Got a good price on a Lagostina cast iron dutch oven. Thing is , it is 8 quarts. Pretty darn big judging by all other comments.

BUT... if you can put a boule directly on a stone, surely sitting in the bottom of a large dutch oven would be the same.

Obviously it will offer no structural support, but as long as the dough is not too wet I see no reason why it should not work. I'm thinking it is like baking on a stone but with contained steam from the loaf so the entire crust should come out good. Sounds to me like it should work.

Any comments , thoughts ? 

Danni3ll3's picture
Danni3ll3

Try it and see. Don't forget to post about it.

rgreenberg2000's picture
rgreenberg2000

I used my 8 qt dutch until I got some smaller ones, and it was fine.  You aren't looking for the DO to provide structural support, rather you are using it to trap steam in the vessel during the first part of the bake to allow for maximum bloom before the crust sets.
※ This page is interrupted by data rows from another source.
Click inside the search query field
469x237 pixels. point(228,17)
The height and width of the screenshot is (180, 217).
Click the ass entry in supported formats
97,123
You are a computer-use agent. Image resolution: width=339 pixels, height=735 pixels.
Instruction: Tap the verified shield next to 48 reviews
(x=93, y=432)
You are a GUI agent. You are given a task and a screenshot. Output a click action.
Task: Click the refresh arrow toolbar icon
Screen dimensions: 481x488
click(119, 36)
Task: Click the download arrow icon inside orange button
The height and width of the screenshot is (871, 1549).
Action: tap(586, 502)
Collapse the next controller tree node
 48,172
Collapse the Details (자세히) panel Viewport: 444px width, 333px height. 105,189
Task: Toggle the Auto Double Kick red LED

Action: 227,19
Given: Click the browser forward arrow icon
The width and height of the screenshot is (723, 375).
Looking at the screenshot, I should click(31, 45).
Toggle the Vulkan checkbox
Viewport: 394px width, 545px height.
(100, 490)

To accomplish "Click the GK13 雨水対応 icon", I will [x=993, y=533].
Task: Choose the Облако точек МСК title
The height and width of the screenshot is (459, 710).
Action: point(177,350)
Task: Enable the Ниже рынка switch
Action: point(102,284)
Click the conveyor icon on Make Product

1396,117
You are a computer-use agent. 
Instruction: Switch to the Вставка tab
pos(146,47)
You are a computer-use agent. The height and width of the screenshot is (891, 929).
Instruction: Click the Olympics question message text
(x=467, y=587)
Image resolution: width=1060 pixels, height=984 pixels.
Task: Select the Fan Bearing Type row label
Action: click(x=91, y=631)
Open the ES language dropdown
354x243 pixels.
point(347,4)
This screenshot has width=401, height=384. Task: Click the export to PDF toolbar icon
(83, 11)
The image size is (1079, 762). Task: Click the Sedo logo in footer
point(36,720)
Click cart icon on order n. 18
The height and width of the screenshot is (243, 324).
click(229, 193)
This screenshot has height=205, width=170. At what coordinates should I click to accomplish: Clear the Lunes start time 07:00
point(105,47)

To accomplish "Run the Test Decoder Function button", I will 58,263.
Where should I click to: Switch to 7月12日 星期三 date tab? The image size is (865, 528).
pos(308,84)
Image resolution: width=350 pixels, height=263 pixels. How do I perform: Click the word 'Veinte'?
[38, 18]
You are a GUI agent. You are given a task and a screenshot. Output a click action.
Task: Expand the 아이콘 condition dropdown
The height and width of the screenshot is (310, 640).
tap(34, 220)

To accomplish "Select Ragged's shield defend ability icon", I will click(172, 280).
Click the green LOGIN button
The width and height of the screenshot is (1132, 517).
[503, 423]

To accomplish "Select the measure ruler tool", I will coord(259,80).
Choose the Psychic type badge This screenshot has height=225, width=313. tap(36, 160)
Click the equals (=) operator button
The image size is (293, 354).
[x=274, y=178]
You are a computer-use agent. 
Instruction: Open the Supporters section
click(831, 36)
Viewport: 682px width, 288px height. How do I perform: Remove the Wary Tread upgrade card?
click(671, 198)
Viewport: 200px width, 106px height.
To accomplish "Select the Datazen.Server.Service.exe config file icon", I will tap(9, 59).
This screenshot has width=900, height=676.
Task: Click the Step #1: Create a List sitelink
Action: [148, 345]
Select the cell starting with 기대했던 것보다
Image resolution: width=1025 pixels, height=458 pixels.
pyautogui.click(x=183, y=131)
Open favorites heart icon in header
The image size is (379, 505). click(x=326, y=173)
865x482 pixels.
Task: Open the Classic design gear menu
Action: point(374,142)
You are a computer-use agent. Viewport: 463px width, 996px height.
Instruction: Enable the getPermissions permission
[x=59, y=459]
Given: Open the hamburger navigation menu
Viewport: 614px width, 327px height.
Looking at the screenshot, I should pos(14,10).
....actually, as I think about it, a larger dutch means more room to deliver your dough to the DO with less opportunity to burn yourself on the hot sides! :)  If I didn't want to cook 2 loaves at a time (my oven fits my 2 4-qt DO's at the same time), I'd just use my 8 qt.

Give it a go, and let me know if I'm wrong! :)

Rich

bearhunter's picture
bearhunter

since 8 qt  is so large and heavy, I am going to try the first couple of times with a cold DO.

Many threads here seem to suggest little or no difference between a pre-warmed or not DO . I know there is a difference between burning yourself or not ! 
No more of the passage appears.